- [WORK TO BE COMPLETED]: Repeat each line of the records below exactly.

- [Source data]:

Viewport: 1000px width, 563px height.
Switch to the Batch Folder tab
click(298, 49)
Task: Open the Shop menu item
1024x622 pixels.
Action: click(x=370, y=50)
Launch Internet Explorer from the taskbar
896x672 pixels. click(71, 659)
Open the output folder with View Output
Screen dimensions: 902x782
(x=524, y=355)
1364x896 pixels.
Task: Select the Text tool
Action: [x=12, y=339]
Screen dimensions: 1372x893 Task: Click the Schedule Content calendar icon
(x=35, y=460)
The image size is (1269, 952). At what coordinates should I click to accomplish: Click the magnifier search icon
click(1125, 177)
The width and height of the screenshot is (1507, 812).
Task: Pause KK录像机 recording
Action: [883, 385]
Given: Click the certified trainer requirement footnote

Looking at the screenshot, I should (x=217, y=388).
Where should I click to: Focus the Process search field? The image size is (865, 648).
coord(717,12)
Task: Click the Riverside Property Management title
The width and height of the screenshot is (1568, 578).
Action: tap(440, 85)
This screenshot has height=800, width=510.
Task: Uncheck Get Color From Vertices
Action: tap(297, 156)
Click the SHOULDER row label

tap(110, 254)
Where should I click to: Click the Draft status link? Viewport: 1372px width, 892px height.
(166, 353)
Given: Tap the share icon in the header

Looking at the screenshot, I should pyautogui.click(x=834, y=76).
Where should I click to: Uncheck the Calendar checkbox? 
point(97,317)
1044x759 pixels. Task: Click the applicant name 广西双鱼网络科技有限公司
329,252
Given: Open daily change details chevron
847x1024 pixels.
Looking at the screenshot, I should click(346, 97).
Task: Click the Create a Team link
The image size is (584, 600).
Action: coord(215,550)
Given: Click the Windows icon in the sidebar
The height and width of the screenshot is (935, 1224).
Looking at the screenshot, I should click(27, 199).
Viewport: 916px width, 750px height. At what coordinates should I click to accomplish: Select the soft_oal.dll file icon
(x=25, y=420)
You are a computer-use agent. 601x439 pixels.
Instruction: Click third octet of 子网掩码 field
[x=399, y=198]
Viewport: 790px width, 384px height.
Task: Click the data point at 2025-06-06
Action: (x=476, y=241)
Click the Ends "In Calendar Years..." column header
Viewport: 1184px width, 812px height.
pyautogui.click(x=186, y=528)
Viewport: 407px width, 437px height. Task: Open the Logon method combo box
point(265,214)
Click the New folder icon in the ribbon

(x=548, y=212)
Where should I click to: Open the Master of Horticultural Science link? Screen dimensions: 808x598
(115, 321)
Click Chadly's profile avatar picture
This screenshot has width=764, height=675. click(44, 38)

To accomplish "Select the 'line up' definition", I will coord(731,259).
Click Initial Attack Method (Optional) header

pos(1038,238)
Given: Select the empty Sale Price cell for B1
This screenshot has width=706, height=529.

- [TASK RESULT]:
Viewport: 1000px width, 563px height.
Switch to the Batch Folder tab
click(298, 49)
Task: Open the Shop menu item
1024x622 pixels.
Action: click(x=370, y=50)
Launch Internet Explorer from the taskbar
896x672 pixels. click(71, 659)
Open the output folder with View Output
Screen dimensions: 902x782
(x=524, y=355)
1364x896 pixels.
Task: Select the Text tool
Action: [x=12, y=339]
Screen dimensions: 1372x893 Task: Click the Schedule Content calendar icon
(x=35, y=460)
The image size is (1269, 952). At what coordinates should I click to accomplish: Click the magnifier search icon
click(1125, 177)
The width and height of the screenshot is (1507, 812).
Task: Pause KK录像机 recording
Action: [883, 385]
Given: Click the certified trainer requirement footnote

Looking at the screenshot, I should (x=217, y=388).
Where should I click to: Focus the Process search field? The image size is (865, 648).
coord(717,12)
Task: Click the Riverside Property Management title
The width and height of the screenshot is (1568, 578).
Action: tap(440, 85)
This screenshot has height=800, width=510.
Task: Uncheck Get Color From Vertices
Action: tap(297, 156)
Click the SHOULDER row label

tap(110, 254)
Where should I click to: Click the Draft status link? Viewport: 1372px width, 892px height.
(166, 353)
Given: Tap the share icon in the header

Looking at the screenshot, I should pyautogui.click(x=834, y=76).
Where should I click to: Uncheck the Calendar checkbox? 
point(97,317)
1044x759 pixels. Task: Click the applicant name 广西双鱼网络科技有限公司
329,252
Given: Open daily change details chevron
847x1024 pixels.
Looking at the screenshot, I should click(346, 97).
Task: Click the Create a Team link
The image size is (584, 600).
Action: coord(215,550)
Given: Click the Windows icon in the sidebar
The height and width of the screenshot is (935, 1224).
Looking at the screenshot, I should click(27, 199).
Viewport: 916px width, 750px height. At what coordinates should I click to accomplish: Select the soft_oal.dll file icon
(x=25, y=420)
You are a computer-use agent. 601x439 pixels.
Instruction: Click third octet of 子网掩码 field
[x=399, y=198]
Viewport: 790px width, 384px height.
Task: Click the data point at 2025-06-06
Action: (x=476, y=241)
Click the Ends "In Calendar Years..." column header
Viewport: 1184px width, 812px height.
pyautogui.click(x=186, y=528)
Viewport: 407px width, 437px height. Task: Open the Logon method combo box
point(265,214)
Click the New folder icon in the ribbon

(x=548, y=212)
Where should I click to: Open the Master of Horticultural Science link? Screen dimensions: 808x598
(115, 321)
Click Chadly's profile avatar picture
This screenshot has width=764, height=675. click(44, 38)

To accomplish "Select the 'line up' definition", I will coord(731,259).
Click Initial Attack Method (Optional) header

pos(1038,238)
Given: Select the empty Sale Price cell for B1
This screenshot has width=706, height=529.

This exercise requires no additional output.